• Marcos Nogueira

Segundona preguiçosa: uma costelinha ao missô que você prepara em 10 minutos


Quando comecei a preparar este prato, meu objetivo era exatamente o oposto: usar a técnica da gambiarra sous vide num cooler de cerveja para fazer costela de porco – carne deliciosa, porém frequentemente rija. Depois de muitas horas na água morna (a receita que eu peguei falava de 12 a 48 horas a 60 ºC), a costelinha estaria macia. Só faltaria ganhar cor e casquinha na frigideira. O molho de missô, salgado e temperado, compensaria a falta de condimentos na carne cozida dentro da embalagem a vácuo.

Para ir direto à receita, clique aqui

Pois é, saiu tudo errado.
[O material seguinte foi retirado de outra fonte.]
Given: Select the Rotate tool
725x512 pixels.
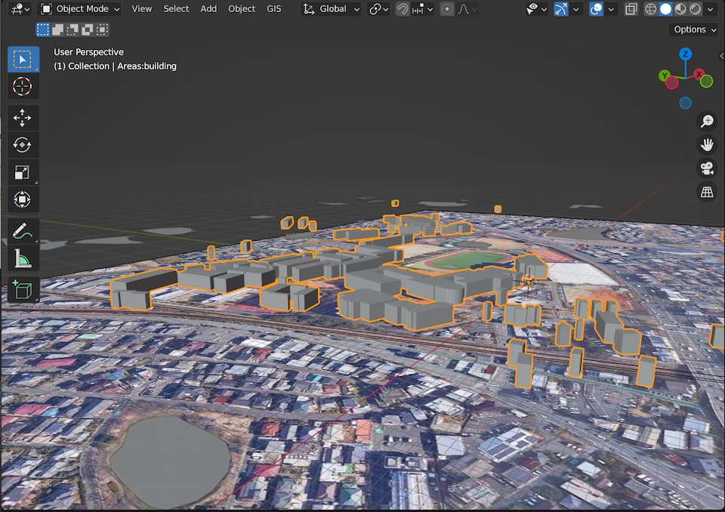Looking at the screenshot, I should click(23, 145).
A água esfriou enquanto eu dormia e, na manhã seguinte, não consegui encontrar o termômetro. Botei mais água quente no olhômetro. Quando terminei o prato, ele tinha exatamente a mesma textura que uma costela feita diretamente na grelha: firme, para roer o osso, o que para mim não é um problema.

Moral da história: eu levei 14 horas para fazer algo que poderia ser preparado em questão de poucos. Mas não esquento, é com os erros que a gente aprende.
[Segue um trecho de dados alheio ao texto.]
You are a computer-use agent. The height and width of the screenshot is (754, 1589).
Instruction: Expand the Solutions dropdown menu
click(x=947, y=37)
Então resolvi deixar de lado essa frescura de sous vide e publicar a receita, que ficou ótima e levou só 10 minutos entre eu ligar a boca do fogão e entregar o porquinho para o meu filho se lambuzar, comendo com as mãos. Se eu usasse filés de um corte sem osso, como lombo ou copa lombo, esse tempo se reduziria pela metade.

Antes da receita, umas palavrinhas sobre os ingredientes. O missô, pasta de soja e arroz fermentados, é um dos segredos do sabor umami das culinárias japonesa, chinesa e coreana. Existem dois tipos à venda nos mercados fora da comunidade oriental: aka (avermelhado) e shiro (claro e mais suave devido à maior proporção de arroz – não confunda com a sopa missoshiru). Na marca Sakura, a mais fácil de se encontrar, o primeiro vem num pote vermelho e o outro, num pote azul. O vermelho é melhor para esta receita.

Quanto ao shoyu, leia os ingredientes antes de comprar. As marcas mais comuns têm corante para ficar escuras. Prefira marcas como a americana Kikkoman, encontrável até em Cacoal, Rondônia (segundo o site), que escurecem no processo natural de fermentação. Já o caldo tsuyu, feito com algas kombu e outras tranqueiras, não se acha fora da Liberdade. Omita ou acrescente um pouco mais de shoyu. Se não achar mirin (saquê doce para cozinhar), substitua por saquê comum – o mais barato possível – e aumente a quantidade de açúcar.

Agora chega de lero-lero. Vamos à receita:

Ingredientes (4 porções)

Molho

1 dente de alho espremido

2 colheres (sopa) de missô

3 colheres (sopa) de mirin

1/2 colher (sopa) de caldo tsuyu ou shoyu

2 colheres (sopa) de saquê 3 colheres (sopa) de açúcar

2 colheres (sopa) de água

Finalização

1/2 kg de costela de porco

2 colheres (chá) de gergelim (opcional)

1/2 cabeça de repolho

1/2 limão

Modo de fazer

1. Aqueça uma frigideira de ferro ou churrasqueira.

2. Enquanto isso, prepare o molho em outra panela. Misture tudo e cozinhe em fogo médio até engrossar.

3. Corte a costelinha em ripas. Não use sal, pois os ingredientes do molho são carregados de sódio.

4. Grelhe a costelinha de todos os lados, até ficar dourada. Transfira para a panela do molho e cozinhe um pouco mais para incorporar os sabores.

5. Sirva com um pouco de gergelim por cima. Como guarnição, vai muito bem uma saladinha de repolho cru bem fininha, só com suco de limão.